*** Opening AVAILABLE DATA ***
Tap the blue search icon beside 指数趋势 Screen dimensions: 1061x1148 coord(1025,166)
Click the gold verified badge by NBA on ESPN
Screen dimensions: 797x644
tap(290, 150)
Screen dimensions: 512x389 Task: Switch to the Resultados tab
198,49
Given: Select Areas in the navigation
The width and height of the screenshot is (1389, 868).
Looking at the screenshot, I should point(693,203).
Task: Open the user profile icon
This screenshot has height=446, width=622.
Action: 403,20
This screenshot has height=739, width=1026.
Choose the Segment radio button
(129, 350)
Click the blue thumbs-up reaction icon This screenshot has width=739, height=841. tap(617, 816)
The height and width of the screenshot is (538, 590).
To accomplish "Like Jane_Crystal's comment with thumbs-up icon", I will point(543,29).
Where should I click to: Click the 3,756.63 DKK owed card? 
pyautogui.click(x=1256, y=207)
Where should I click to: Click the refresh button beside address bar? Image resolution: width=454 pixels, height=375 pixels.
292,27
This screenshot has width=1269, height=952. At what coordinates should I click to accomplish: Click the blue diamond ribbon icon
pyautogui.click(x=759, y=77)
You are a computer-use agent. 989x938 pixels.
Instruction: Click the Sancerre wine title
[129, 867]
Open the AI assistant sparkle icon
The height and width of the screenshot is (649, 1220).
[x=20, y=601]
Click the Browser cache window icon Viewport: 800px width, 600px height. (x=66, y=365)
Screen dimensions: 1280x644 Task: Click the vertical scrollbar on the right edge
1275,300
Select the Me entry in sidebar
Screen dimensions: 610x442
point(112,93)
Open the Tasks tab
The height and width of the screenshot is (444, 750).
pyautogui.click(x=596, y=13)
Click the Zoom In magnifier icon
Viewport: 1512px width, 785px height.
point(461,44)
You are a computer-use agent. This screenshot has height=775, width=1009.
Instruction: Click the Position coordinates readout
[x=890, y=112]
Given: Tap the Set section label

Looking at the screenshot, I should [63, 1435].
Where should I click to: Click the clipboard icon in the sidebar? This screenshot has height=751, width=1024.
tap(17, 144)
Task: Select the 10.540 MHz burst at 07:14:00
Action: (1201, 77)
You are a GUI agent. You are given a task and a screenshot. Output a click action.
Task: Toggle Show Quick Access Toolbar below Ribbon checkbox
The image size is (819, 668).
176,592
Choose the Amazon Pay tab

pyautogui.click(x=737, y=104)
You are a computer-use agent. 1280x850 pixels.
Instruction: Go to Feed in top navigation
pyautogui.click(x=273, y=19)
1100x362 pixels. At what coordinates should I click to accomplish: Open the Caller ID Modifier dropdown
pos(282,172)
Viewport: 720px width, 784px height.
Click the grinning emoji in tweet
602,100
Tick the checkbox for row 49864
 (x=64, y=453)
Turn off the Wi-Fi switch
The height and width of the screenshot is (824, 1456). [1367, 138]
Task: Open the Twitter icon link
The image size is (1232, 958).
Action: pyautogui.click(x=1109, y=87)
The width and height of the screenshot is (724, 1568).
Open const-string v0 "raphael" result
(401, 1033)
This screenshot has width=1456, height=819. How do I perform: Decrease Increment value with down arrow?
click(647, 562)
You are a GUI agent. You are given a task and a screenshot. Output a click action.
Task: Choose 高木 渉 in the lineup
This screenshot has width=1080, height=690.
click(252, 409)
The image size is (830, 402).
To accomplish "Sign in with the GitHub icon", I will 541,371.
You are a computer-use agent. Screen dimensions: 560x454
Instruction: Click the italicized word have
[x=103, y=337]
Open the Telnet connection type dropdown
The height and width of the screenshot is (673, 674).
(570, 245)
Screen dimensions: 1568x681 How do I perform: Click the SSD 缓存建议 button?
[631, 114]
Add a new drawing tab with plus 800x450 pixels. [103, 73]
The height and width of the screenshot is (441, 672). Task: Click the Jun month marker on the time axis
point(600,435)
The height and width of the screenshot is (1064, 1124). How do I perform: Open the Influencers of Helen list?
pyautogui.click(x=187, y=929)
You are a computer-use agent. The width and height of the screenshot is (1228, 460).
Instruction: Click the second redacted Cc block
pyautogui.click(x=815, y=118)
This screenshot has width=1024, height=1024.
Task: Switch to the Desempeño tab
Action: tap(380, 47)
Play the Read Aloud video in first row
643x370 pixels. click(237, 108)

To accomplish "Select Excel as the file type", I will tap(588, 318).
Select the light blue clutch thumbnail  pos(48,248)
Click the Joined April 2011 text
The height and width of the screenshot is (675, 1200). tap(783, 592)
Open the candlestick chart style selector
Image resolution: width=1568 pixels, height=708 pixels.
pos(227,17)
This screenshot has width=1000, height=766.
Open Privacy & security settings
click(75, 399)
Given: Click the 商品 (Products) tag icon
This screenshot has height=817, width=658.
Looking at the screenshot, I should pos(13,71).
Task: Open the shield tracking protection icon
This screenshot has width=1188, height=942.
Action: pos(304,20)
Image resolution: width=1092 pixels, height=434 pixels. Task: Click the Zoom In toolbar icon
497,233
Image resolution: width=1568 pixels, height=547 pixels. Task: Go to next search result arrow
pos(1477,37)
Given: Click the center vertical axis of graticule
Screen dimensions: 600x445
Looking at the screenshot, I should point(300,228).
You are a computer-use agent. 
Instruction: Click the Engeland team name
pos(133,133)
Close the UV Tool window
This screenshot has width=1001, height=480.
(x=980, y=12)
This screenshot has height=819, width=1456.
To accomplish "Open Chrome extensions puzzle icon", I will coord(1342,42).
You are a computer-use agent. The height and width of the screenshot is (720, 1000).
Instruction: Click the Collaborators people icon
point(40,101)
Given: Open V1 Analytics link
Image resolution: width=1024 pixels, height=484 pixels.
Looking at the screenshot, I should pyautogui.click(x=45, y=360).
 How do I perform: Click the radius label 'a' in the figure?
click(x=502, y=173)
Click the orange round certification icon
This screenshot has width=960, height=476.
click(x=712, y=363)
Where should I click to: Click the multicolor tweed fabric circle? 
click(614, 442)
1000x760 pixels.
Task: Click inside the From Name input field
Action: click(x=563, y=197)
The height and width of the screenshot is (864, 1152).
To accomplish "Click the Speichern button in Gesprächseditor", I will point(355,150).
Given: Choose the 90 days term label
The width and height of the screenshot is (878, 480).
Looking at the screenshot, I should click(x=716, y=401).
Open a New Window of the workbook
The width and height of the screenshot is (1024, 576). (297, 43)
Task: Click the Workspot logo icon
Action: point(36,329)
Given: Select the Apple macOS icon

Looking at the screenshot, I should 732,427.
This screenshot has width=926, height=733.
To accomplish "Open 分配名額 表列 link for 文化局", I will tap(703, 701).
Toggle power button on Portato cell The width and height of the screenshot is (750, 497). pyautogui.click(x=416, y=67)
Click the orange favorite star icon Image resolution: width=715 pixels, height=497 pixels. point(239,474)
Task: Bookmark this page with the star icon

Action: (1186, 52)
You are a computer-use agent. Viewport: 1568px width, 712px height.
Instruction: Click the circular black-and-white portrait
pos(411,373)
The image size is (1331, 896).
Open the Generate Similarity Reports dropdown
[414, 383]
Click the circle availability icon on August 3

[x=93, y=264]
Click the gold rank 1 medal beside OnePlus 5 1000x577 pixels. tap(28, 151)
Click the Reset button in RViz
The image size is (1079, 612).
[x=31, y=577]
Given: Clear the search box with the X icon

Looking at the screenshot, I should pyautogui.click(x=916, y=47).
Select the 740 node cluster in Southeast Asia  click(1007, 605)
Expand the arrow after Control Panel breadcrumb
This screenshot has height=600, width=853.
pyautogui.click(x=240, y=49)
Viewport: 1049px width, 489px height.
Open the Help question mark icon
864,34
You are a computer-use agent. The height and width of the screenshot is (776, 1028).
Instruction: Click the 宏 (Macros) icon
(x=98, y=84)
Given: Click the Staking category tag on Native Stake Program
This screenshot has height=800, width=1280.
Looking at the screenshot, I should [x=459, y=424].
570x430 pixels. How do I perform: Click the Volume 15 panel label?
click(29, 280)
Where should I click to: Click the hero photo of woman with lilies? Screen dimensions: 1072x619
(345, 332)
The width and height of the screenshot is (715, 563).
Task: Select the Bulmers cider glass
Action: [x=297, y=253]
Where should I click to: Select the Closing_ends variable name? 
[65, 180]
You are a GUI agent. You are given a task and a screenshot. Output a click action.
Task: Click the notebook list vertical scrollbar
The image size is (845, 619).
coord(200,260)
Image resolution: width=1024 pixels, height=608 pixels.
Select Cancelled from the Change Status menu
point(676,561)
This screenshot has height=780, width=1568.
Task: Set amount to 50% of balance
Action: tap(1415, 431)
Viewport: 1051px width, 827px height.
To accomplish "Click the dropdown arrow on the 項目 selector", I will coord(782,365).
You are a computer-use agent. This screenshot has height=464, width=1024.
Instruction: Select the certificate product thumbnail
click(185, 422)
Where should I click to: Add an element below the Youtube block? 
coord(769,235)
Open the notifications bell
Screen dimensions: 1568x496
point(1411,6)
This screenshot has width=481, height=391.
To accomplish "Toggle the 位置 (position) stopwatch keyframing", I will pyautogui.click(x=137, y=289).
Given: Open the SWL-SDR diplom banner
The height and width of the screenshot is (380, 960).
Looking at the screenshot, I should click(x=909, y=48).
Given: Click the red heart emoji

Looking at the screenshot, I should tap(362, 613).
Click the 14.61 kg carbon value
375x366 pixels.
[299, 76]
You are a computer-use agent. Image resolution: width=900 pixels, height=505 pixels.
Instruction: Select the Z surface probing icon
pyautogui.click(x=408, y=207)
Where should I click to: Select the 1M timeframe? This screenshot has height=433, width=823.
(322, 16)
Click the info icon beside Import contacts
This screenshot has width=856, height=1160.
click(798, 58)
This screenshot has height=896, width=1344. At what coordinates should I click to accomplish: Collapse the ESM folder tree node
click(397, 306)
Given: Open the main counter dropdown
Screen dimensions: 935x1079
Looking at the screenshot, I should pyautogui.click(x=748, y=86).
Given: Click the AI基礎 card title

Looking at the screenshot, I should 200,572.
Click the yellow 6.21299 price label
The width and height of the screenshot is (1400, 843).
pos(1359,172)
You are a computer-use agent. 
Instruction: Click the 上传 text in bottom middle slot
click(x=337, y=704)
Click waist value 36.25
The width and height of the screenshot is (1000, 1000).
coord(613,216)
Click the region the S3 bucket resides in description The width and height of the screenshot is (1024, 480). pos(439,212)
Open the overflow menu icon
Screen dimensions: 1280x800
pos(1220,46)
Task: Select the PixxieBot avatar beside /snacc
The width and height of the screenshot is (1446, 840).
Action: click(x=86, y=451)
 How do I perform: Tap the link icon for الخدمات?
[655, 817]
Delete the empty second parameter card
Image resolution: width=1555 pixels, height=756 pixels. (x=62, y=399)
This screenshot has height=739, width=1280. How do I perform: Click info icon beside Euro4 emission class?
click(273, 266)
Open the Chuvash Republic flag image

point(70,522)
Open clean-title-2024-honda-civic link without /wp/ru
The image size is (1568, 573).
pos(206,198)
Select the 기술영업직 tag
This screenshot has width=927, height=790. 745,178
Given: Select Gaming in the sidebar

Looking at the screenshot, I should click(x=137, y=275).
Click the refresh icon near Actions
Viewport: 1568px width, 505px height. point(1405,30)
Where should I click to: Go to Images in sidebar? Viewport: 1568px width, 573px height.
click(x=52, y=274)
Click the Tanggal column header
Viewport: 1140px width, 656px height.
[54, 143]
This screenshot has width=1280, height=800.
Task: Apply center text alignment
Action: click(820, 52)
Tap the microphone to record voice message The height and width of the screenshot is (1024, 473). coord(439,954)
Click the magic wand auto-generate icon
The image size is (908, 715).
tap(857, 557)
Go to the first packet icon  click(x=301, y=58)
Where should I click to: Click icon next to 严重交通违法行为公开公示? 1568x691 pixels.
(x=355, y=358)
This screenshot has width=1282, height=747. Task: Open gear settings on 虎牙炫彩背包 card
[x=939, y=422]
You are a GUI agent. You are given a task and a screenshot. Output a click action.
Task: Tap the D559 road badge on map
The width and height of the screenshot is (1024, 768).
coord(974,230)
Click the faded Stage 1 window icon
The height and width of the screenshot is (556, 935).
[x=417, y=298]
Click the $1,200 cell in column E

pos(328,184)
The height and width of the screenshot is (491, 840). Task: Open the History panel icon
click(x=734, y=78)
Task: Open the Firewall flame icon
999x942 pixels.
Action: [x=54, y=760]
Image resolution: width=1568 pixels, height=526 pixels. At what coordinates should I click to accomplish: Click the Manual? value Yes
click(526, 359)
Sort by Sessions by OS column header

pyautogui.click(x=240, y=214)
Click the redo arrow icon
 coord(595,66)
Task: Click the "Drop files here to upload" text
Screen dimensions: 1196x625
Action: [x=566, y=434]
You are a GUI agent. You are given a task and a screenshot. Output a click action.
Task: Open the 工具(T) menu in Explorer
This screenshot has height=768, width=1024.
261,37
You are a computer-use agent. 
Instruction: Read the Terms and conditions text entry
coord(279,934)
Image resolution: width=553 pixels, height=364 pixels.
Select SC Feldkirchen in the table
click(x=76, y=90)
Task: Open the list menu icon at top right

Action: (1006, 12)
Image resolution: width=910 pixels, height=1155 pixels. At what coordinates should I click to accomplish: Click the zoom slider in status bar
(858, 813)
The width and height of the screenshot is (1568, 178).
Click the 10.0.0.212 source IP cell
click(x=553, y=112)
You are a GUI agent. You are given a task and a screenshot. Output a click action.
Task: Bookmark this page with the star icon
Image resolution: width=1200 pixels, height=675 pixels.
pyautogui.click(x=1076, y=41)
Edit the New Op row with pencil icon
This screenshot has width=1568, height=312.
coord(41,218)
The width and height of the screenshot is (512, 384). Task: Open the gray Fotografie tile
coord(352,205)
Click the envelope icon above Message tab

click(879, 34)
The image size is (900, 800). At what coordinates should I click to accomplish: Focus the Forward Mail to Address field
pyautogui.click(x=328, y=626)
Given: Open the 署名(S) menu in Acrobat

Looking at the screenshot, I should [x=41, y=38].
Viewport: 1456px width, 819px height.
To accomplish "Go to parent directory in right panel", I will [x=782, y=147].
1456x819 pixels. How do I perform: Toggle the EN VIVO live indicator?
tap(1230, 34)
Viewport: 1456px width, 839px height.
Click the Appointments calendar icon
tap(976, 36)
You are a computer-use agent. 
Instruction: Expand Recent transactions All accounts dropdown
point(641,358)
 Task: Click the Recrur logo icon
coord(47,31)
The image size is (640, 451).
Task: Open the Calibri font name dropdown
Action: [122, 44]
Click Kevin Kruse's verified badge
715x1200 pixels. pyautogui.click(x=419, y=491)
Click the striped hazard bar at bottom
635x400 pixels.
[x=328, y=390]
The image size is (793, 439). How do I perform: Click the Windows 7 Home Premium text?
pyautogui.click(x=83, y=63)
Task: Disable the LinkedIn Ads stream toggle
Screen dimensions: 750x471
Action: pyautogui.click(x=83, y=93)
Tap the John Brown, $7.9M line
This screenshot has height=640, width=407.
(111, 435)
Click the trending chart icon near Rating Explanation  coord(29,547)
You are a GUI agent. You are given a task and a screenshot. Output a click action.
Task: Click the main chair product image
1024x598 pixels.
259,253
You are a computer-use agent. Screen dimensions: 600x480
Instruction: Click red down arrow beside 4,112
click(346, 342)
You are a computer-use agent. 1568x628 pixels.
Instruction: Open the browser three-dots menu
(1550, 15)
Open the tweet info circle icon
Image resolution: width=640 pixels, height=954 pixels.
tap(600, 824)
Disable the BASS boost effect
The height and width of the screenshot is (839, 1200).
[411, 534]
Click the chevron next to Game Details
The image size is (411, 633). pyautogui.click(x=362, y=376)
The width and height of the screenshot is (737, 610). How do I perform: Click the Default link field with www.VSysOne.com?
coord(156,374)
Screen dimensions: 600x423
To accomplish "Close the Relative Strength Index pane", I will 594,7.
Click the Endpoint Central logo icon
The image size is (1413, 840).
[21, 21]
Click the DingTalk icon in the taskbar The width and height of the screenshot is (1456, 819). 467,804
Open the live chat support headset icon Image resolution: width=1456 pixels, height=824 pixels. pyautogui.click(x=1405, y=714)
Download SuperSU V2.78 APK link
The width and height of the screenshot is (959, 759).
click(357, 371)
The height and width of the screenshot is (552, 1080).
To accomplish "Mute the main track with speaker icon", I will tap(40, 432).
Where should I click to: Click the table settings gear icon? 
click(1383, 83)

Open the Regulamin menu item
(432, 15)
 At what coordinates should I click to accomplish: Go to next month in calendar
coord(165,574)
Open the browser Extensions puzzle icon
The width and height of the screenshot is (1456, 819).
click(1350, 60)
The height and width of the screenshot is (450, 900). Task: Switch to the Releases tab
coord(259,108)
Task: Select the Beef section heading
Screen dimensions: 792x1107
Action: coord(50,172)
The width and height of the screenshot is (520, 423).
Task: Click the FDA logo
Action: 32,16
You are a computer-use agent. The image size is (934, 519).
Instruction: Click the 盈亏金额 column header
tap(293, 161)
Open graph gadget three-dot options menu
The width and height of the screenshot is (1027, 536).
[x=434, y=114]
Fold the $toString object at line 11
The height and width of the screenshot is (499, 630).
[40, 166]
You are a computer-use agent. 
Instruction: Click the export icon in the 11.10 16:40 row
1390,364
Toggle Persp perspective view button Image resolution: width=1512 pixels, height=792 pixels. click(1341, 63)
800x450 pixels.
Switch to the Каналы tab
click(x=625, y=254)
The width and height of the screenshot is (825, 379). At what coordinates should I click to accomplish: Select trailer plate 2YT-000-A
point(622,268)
*** Closing AVAILABLE DATA ***
» PROBLEM DESCRIPTION
Search the material above for the string "main". Show every line that holds it.

» ANSWER SPACE
Given: Open the main counter dropdown
Task: Click the main chair product image
To accomplish "Mute the main track with speaker icon", I will tap(40, 432).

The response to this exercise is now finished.